There was one episode of Way Out that has stuck with me for 55+ years. This is where I offer my usual caveats about the limitations of memory. We’re talking about an episode of a short-lived television show that aired in 1961 (June 30 for the episode in question). We’re talking a time long before On Demand and video recorders and the Internet. Unless a show was very popular (I Love Lucy, for instance), reruns weren’t always shown. It is likely that the only time anyone was able to watch that episode was the night that it aired.
So, to place myself in the time period, on June 30, 1961, I was 8 years old, having turned 8 ten days earlier. It would have been near the beginning of summer vacation between 3rd and 4th grade. I was, in short, very young. I’m surprised my parents let me stay up to watch Way Out, which aired Friday nights at 9:30 ... perhaps this was because it was summer vacation.
The episode was called “Side Show”. There were a few actors that remain at least a little familiar: Myron McCormick, who was in what seemed like every TV series back then (he died in 1962); Murray Hamilton, a “hey, it’s that guy” playing a character named Harold Potter (J.K. Rowling wouldn’t be born for another four years ... hmmm, this would make a good plot on a fantasy series); Doris Roberts, then in her mid-30s, who 35 years later would begin a long run as a regular on Everybody Loves Raymond.

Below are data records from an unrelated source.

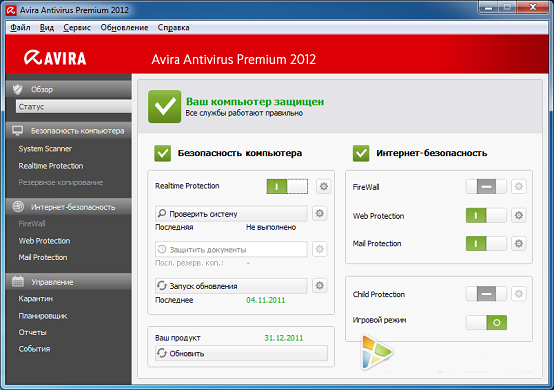Open system scan settings gear icon
554x390 pixels.
click(320, 213)
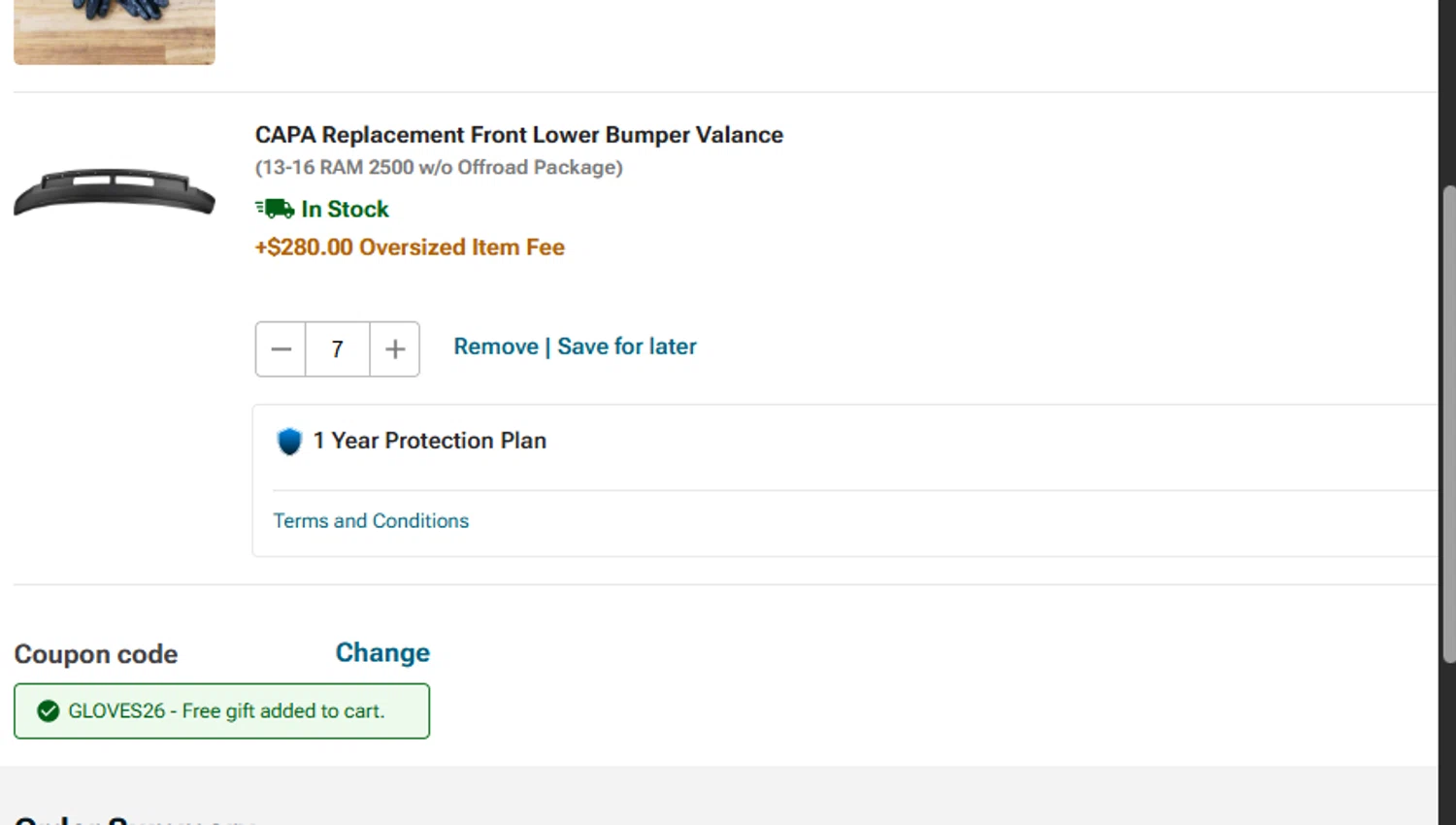Image resolution: width=1456 pixels, height=825 pixels.
Task: Open the gloves product image thumbnail
Action: click(x=115, y=32)
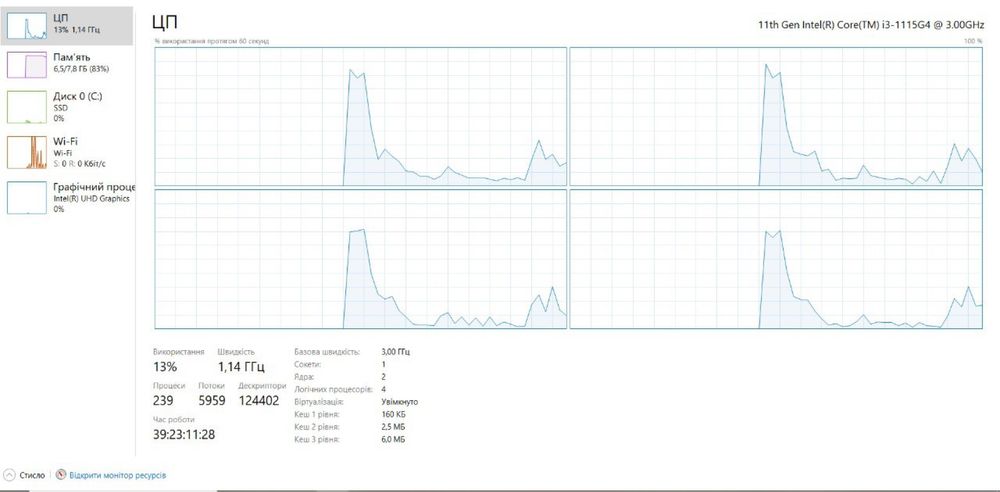Open the Відкрити монітор ресурсів link
The width and height of the screenshot is (1000, 492).
pyautogui.click(x=117, y=475)
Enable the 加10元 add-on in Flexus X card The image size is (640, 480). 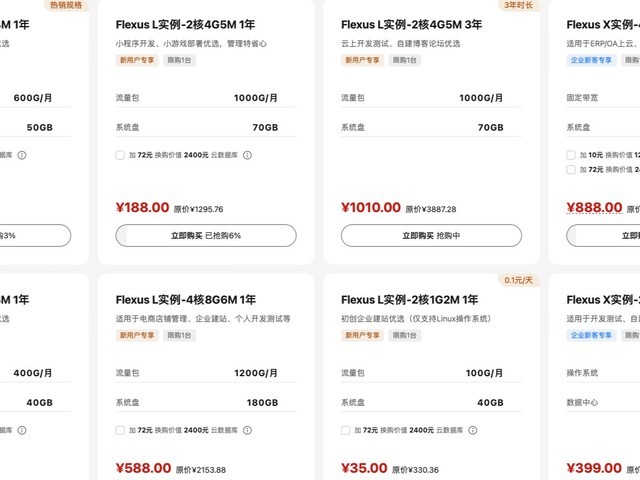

The plot is about a carnival act run by McCormick that features an “electronic woman”, who seems normal except she has a light bulb where her head should be.
Reading that now, I think, “this would have worked better as a radio drama”, where the ludicrous image of the light bulb head wouldn’t be actual, but only a fantasy of my mind. But the truth is, the only thing about that episode I have remembered since I was 8 years old is that damn light bulb. It haunted me at the time. In later years, the memory of it haunted me. And in more recent times, it still gnaws at my mind, because it was still one of the few things that were unavailable for re-visiting. There was a copy in some TV museum on the East Coast, and a few of the other episodes turned up on YouTube, but “Side Show” remained only a memory.
Until I was looking for something else on YouTube last night and found out that a year or so ago, someone had added a few Way Out episodes. Including “Side Show”.
It’s a weird thing, revisiting a past that has been just beyond your reach for decades.
I was surprised there was an actual plot to the episode. Because all I’d remembered was the light bulb.